Dan Duryea is once again a man down on his luck, so he opts for a new profession as a kidnapper. His inexperience shows as he kidnaps the son of some working class people who couldn't afford the ransom anyway, plus he accidentally kills the child. No spoiler here, this all comes out in the first fifteen minutes and just as exposition. On revealing that, he tells his wife who is also in on the plot, that the boy was "lucky to have died clean" - as in free of sin.
How considerate Dan! Otherwise, Dan's a nice guy who hung around in Britain after the war, he's nice to his neighbors, and that's where the tide turns. It seems that one of those neighbors, played by Isa Miranda, caught a glimpse of the kidnapper making a ransom call. She offers to help the police capture the man by making it public that she saw him and then just sitting as bait for the criminal.
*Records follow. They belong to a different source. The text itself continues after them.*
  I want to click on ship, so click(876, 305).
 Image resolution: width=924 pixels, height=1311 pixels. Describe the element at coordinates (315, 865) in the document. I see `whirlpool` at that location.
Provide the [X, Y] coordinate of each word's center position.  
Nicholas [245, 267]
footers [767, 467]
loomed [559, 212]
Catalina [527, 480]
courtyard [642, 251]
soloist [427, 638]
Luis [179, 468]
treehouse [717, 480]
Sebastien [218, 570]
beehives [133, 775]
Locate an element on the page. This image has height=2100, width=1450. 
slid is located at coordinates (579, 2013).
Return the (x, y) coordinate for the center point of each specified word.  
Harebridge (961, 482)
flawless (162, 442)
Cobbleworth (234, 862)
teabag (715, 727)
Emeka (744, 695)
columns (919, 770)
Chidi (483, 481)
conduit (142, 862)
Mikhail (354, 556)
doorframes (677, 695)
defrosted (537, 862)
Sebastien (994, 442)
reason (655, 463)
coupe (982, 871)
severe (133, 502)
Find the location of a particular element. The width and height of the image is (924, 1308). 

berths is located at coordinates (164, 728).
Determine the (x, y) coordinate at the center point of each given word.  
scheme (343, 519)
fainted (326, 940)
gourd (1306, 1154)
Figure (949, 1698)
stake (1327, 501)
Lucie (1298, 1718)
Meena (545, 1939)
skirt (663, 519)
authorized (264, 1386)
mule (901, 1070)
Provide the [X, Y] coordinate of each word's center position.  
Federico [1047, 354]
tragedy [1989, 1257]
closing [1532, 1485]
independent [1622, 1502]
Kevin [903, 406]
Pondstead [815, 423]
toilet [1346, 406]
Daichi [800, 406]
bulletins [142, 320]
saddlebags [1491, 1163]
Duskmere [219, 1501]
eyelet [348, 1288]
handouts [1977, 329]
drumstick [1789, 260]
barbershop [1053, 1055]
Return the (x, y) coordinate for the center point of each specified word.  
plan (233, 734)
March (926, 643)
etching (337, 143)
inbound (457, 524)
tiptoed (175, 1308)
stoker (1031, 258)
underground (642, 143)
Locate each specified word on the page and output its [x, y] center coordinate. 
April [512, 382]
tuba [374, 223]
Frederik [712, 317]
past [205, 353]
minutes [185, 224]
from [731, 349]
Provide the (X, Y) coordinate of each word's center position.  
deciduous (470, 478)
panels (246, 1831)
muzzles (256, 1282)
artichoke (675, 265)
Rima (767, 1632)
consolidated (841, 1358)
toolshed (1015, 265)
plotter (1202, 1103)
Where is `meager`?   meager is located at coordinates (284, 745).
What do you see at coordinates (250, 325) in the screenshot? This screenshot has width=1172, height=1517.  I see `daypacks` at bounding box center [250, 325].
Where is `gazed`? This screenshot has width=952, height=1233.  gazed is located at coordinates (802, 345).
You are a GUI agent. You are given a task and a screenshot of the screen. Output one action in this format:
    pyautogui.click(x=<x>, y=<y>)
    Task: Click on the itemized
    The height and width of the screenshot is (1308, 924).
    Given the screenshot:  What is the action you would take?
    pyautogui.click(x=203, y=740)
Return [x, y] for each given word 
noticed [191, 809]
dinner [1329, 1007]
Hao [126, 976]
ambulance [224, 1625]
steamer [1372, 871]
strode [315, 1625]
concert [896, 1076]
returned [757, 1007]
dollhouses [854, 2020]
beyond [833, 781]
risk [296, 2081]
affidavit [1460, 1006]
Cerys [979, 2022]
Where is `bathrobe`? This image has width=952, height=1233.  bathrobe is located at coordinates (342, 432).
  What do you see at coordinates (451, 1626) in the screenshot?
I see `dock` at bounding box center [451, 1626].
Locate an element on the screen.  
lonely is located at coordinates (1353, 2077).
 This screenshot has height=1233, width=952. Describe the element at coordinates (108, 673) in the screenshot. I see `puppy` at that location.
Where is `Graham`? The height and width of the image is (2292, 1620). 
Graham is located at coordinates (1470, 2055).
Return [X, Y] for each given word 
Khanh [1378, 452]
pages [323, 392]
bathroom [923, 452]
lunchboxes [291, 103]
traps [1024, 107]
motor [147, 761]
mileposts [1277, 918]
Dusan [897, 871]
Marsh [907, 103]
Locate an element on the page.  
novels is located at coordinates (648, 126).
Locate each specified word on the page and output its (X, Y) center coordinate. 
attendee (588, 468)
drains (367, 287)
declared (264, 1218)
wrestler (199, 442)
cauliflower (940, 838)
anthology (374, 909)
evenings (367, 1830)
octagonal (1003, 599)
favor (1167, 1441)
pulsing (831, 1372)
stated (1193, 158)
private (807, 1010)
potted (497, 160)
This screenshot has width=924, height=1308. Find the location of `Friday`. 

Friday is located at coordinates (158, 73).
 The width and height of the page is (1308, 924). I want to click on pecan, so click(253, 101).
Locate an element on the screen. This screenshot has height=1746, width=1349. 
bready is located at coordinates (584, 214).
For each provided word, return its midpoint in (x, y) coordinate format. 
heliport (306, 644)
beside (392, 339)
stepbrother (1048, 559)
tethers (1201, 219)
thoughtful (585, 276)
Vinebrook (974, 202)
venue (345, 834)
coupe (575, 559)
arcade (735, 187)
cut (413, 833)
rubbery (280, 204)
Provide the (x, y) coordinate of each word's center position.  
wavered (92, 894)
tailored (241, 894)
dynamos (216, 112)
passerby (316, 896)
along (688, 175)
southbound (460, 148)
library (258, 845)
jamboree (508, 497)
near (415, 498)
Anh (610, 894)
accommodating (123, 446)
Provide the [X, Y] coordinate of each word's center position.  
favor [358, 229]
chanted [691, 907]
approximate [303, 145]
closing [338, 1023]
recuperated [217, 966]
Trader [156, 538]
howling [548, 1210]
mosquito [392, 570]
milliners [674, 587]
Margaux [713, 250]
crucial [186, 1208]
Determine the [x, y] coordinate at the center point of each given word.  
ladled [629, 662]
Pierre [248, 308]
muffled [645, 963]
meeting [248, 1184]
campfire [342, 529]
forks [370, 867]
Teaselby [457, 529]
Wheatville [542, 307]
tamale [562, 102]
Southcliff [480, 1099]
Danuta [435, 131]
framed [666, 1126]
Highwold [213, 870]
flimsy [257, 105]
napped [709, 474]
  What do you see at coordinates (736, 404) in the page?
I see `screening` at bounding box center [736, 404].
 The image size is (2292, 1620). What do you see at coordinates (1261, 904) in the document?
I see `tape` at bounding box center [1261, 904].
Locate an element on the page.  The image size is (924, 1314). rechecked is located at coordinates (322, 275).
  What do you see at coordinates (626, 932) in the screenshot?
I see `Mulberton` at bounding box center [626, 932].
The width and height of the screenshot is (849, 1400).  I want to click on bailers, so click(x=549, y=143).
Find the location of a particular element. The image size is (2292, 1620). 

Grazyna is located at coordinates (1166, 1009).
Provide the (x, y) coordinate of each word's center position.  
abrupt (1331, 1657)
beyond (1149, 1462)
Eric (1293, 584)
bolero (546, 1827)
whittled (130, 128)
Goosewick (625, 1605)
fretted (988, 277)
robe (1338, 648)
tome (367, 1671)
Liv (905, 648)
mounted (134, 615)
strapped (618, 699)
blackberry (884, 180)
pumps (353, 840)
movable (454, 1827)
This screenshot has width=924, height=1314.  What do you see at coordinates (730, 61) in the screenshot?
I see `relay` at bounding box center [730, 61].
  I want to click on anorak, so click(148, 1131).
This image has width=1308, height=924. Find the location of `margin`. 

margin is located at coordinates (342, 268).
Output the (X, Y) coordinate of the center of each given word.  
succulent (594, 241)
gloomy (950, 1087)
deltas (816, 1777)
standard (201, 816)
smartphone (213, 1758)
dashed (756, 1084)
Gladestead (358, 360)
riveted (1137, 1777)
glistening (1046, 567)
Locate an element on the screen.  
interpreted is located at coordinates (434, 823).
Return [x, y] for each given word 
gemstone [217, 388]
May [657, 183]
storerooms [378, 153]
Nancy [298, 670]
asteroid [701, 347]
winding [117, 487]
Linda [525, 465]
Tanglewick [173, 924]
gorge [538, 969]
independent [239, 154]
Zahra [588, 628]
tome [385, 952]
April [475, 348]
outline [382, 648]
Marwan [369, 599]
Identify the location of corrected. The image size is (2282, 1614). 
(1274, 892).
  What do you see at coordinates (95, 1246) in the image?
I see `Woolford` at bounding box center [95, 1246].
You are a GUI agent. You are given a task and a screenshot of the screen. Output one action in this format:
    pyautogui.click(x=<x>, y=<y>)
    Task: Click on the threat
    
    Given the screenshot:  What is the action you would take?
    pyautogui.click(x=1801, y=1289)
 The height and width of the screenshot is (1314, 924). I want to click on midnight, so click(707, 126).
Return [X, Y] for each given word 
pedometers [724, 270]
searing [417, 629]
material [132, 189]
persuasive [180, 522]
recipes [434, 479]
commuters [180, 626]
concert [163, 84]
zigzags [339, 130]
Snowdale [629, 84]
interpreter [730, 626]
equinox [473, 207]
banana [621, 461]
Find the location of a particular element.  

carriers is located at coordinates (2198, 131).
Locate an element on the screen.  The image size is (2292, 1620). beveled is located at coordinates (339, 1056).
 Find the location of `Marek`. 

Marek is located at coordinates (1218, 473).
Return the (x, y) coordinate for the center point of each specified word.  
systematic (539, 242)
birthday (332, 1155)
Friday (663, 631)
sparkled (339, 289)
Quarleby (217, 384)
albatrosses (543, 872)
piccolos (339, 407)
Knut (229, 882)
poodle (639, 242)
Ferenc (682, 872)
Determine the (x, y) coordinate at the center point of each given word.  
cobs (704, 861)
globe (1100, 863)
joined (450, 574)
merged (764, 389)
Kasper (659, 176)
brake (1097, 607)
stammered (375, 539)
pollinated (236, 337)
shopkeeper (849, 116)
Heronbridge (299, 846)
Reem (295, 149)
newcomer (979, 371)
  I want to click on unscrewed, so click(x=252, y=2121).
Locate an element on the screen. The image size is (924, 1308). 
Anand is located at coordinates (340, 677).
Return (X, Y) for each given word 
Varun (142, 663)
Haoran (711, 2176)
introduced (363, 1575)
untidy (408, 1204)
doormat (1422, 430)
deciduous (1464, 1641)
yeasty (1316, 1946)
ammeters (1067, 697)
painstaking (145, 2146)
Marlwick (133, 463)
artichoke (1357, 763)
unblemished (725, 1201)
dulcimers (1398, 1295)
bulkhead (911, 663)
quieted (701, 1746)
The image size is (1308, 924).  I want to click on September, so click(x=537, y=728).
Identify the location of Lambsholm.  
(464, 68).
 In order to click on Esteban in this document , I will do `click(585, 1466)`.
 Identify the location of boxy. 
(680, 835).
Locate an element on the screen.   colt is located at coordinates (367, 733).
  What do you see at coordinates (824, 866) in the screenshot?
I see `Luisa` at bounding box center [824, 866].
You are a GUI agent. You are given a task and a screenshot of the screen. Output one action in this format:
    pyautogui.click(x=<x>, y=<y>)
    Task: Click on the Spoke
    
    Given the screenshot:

She only saw the caller from the back, but that's a minor point as long as the caller doesn't know that.
All of this happens in the first twenty minutes, so don't worry about too much being spoiled. Some of it is only referred to anyway as it happens off-screen or even before the film starts.
From here on, as far as the story goes you're on your own. Unfortunately the director Frank Nesbitt not only telegraphs the ending, he writes it in the sky with gigantic letters by fixing the camera on a key prop that comes into play later.
Otherwise, the performances are tops and while it's obviously done on the cheap, that only enhances the look of the film which isn't exactly set among the upper class anyway.